■ The task
Copy verbatim the records below, starting at the line containing "Where should I click to: Open" and ending at the line containing "pyautogui.click(x=1441, y=13)", both lines included.

■ Input rows
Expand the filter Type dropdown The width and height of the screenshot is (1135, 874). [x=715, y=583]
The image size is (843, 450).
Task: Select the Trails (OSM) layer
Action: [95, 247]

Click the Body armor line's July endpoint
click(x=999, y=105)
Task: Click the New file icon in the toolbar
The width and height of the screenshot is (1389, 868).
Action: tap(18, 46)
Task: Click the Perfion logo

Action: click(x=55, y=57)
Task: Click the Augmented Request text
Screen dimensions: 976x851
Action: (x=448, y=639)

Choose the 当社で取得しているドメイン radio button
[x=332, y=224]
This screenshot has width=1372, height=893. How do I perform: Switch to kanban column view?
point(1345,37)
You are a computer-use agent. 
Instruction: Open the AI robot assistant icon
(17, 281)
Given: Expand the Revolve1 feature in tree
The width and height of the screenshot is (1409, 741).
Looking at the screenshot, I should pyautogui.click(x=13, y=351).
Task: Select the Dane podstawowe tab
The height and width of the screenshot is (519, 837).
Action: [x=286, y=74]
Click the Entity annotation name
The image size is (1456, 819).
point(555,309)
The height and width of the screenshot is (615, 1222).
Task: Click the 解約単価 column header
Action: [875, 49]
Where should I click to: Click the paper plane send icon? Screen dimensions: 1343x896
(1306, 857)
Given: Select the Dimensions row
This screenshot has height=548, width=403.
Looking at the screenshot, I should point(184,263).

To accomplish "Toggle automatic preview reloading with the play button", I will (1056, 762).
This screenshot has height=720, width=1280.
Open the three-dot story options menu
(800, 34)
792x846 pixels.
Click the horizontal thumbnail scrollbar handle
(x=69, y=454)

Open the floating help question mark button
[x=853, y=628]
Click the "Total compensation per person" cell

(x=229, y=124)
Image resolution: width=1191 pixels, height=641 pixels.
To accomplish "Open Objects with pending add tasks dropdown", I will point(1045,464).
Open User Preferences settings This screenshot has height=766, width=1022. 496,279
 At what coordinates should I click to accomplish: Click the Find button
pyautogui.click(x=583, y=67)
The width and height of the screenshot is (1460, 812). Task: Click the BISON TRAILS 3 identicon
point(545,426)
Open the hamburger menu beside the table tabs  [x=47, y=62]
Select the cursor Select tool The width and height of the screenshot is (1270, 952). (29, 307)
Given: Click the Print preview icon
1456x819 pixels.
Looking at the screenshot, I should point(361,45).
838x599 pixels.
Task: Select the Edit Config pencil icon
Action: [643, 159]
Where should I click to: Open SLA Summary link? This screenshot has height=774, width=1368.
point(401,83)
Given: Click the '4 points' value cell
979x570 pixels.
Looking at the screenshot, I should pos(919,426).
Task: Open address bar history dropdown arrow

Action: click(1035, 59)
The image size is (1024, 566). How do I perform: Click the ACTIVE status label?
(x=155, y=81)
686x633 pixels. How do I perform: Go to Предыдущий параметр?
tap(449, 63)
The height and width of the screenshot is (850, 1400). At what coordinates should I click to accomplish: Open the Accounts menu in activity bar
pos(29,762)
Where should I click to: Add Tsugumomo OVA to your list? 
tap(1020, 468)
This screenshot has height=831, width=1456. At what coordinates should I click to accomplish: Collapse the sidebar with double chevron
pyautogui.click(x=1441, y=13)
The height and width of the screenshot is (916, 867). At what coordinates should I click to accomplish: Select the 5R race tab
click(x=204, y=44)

■ Solution to the problem
Where should I click to: Open SLA Summary link? This screenshot has height=774, width=1368.
point(401,83)
Given: Click the '4 points' value cell
979x570 pixels.
Looking at the screenshot, I should pos(919,426).
Task: Open address bar history dropdown arrow

Action: click(1035, 59)
The image size is (1024, 566). How do I perform: Click the ACTIVE status label?
(x=155, y=81)
686x633 pixels. How do I perform: Go to Предыдущий параметр?
tap(449, 63)
The height and width of the screenshot is (850, 1400). At what coordinates should I click to accomplish: Open the Accounts menu in activity bar
pos(29,762)
Where should I click to: Add Tsugumomo OVA to your list? 
tap(1020, 468)
This screenshot has height=831, width=1456. At what coordinates should I click to accomplish: Collapse the sidebar with double chevron
pyautogui.click(x=1441, y=13)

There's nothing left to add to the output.